Questions fréquentes

Qu'est-ce que le divorce pour altération définitive du lien conjugal ?
C'est un divorce prononcé lorsque les époux vivent séparément depuis plus d'un an à la date de l'assignation. Il ne nécessite pas de faute, il suffit que la vie commune soit rompue.
Quelles sont les conditions pour demander ce divorce ?
Il faut que les époux vivent séparément depuis plus d'un an à la date de l'assignation. La demande peut être formée par l'un des époux.
Comment sont fixées les mesures concernant les enfants ?

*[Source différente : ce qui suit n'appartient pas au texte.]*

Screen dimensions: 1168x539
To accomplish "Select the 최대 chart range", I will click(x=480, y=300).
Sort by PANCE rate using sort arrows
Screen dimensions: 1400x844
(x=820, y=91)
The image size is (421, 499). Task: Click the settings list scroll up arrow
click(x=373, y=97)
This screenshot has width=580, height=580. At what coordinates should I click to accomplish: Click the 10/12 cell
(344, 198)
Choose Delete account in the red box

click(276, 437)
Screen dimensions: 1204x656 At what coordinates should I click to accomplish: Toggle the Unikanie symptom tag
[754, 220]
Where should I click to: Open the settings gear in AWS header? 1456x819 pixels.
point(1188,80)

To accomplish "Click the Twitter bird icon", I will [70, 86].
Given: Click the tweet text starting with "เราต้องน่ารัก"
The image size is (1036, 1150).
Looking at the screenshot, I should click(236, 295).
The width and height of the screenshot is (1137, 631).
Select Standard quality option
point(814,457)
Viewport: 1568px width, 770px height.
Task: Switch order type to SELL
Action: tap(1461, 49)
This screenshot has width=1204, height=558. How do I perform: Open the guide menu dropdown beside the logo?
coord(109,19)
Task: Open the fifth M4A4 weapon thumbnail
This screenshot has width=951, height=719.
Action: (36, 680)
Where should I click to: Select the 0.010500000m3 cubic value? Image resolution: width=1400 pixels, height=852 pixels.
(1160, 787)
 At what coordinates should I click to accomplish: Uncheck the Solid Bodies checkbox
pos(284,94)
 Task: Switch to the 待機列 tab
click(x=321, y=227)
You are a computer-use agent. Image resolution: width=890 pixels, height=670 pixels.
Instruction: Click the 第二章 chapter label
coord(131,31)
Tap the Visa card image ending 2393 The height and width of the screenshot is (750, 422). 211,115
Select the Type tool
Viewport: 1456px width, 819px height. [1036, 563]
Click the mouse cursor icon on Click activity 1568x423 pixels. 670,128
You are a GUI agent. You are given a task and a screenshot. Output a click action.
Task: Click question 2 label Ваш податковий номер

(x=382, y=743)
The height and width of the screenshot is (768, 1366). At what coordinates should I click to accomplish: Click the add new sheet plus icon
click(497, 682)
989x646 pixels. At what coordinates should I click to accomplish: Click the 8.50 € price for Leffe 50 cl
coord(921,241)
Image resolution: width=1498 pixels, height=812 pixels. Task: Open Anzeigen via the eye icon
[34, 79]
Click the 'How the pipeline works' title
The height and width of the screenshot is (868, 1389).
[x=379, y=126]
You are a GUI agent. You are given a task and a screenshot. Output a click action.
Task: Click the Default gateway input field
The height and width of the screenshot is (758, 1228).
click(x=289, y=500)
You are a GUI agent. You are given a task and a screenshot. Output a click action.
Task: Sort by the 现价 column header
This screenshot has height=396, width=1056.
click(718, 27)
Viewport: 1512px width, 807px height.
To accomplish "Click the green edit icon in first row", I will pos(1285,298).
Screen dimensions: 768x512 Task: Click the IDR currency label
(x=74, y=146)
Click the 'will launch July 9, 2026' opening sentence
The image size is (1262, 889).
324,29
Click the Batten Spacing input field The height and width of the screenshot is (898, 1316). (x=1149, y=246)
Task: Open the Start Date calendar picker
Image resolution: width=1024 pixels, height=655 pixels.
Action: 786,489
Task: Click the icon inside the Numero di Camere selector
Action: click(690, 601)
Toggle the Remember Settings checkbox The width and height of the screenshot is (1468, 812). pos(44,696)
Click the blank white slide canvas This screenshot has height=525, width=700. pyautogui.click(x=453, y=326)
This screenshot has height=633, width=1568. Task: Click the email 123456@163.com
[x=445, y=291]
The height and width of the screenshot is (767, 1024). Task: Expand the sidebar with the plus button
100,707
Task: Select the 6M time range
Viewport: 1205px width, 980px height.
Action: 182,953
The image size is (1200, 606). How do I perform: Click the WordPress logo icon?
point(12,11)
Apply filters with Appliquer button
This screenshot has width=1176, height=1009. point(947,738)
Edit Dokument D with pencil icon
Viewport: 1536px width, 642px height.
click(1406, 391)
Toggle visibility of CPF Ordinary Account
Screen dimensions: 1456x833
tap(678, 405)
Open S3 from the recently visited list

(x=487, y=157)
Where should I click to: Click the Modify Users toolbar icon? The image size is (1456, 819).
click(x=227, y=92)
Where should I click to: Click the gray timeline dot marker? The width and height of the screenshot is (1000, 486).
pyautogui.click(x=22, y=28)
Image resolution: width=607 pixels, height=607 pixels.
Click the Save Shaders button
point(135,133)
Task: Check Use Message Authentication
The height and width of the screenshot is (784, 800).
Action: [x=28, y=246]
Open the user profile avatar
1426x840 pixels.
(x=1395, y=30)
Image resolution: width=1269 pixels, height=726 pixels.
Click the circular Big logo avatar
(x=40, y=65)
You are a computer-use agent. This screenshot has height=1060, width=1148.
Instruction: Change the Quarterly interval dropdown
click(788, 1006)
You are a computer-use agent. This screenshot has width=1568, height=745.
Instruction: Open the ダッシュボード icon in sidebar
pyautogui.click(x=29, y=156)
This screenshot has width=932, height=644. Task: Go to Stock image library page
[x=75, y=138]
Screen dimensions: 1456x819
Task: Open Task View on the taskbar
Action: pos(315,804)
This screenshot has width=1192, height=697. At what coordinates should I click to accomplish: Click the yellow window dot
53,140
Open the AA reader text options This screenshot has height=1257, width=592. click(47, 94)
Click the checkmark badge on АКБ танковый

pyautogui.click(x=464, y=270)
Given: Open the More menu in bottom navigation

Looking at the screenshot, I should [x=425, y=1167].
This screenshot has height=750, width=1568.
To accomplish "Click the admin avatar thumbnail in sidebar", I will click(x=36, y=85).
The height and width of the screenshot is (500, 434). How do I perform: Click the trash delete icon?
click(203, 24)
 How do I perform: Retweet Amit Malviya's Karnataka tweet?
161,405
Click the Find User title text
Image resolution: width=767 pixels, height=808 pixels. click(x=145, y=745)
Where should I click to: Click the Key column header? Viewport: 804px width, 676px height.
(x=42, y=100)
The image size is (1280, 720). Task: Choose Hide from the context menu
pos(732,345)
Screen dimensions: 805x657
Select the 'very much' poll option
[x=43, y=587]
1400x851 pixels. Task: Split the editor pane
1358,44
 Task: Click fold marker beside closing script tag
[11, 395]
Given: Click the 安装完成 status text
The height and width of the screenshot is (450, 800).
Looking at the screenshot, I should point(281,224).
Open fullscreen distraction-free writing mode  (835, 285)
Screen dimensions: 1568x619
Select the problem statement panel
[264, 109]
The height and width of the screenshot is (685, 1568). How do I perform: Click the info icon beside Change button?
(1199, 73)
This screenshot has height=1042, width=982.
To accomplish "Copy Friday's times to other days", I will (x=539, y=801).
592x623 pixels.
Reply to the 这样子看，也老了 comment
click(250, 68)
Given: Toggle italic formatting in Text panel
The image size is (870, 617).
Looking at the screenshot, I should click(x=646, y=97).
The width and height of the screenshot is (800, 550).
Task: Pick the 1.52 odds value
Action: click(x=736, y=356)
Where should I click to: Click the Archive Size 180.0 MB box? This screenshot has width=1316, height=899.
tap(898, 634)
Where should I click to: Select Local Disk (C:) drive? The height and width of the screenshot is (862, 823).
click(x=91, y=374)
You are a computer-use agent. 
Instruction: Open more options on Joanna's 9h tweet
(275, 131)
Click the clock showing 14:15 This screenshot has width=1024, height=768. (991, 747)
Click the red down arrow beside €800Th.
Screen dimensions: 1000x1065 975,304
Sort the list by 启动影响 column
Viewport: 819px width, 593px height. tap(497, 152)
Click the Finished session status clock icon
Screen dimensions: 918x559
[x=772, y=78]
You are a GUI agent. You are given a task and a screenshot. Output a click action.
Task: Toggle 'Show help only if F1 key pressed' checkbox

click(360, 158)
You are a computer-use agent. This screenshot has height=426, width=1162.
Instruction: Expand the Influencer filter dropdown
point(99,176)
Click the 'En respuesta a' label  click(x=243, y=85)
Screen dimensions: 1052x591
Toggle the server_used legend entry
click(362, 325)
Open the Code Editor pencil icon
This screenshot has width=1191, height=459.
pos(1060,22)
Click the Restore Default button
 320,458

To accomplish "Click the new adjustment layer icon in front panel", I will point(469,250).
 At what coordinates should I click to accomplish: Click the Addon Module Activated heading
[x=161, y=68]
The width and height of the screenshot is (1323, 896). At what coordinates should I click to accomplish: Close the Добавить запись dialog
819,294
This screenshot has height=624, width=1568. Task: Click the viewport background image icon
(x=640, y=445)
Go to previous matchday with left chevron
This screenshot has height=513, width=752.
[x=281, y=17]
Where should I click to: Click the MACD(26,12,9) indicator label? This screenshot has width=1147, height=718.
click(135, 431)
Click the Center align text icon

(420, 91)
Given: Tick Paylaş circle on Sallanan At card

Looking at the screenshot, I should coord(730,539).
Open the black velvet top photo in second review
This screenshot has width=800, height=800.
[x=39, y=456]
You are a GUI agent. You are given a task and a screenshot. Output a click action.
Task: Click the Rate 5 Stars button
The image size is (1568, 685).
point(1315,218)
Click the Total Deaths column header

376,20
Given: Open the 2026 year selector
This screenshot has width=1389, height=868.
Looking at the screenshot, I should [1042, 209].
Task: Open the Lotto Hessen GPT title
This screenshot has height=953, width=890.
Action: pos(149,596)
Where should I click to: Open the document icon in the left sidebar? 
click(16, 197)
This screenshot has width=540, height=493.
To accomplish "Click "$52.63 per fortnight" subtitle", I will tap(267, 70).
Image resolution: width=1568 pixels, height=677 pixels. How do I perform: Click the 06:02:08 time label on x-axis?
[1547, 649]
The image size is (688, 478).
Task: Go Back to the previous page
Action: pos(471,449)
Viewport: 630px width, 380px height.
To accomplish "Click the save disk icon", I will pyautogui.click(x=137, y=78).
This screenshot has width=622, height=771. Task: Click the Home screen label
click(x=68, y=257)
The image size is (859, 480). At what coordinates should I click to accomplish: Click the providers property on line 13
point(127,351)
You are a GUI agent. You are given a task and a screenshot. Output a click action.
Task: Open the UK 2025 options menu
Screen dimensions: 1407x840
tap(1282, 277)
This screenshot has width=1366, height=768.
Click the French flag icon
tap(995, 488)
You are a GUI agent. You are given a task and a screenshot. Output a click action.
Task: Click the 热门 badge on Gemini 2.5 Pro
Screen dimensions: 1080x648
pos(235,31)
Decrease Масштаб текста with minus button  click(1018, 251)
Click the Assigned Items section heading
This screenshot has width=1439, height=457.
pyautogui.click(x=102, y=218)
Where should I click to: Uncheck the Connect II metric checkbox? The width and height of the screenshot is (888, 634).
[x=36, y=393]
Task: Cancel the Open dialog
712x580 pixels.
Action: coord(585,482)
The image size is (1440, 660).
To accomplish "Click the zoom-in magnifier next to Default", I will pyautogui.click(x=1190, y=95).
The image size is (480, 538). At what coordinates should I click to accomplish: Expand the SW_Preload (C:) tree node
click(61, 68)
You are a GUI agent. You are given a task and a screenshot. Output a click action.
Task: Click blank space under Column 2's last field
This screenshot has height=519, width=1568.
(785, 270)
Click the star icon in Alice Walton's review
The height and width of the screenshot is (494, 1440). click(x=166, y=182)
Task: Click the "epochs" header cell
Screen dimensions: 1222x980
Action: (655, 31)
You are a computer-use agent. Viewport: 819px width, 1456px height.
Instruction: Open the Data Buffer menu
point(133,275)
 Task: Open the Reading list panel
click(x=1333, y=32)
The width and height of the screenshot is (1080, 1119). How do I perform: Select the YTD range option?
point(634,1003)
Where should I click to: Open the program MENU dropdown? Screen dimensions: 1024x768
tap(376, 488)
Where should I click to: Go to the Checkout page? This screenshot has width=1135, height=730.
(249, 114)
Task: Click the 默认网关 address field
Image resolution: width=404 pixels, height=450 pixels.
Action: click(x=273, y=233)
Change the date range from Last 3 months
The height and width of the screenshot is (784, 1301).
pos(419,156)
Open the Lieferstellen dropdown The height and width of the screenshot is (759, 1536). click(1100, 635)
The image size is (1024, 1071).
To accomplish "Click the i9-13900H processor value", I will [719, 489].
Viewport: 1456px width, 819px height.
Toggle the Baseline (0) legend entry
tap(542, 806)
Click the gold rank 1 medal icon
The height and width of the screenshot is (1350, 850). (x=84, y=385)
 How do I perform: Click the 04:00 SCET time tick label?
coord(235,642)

Le juge aux affaires familiales statue sur l'autorité parentale, la résidence des enfants, le droit de visite et d'hébergement, et la contribution à leur entretien et éducation, en fonction de l'intérêt de l'enfant.
Qu'est-ce que le devoir de secours ?
C'est une obligation alimentaire entre époux, qui peut être fixée pendant la procédure de divorce. Elle cesse au prononcé du divorce, sauf si une prestation compensatoire est accordée.
Quels sont les effets du divorce sur le régime matrimonial ?
Le divorce entraîne la dissolution du régime matrimonial et ouvre droit à sa liquidation. Les époux doivent partager leurs biens selon les règles légales ou conventionnelles.
Puis-je faire appel de cette décision ?
Oui, la décision est susceptible d'appel devant la cour d'appel de Grenoble dans les délais légaux.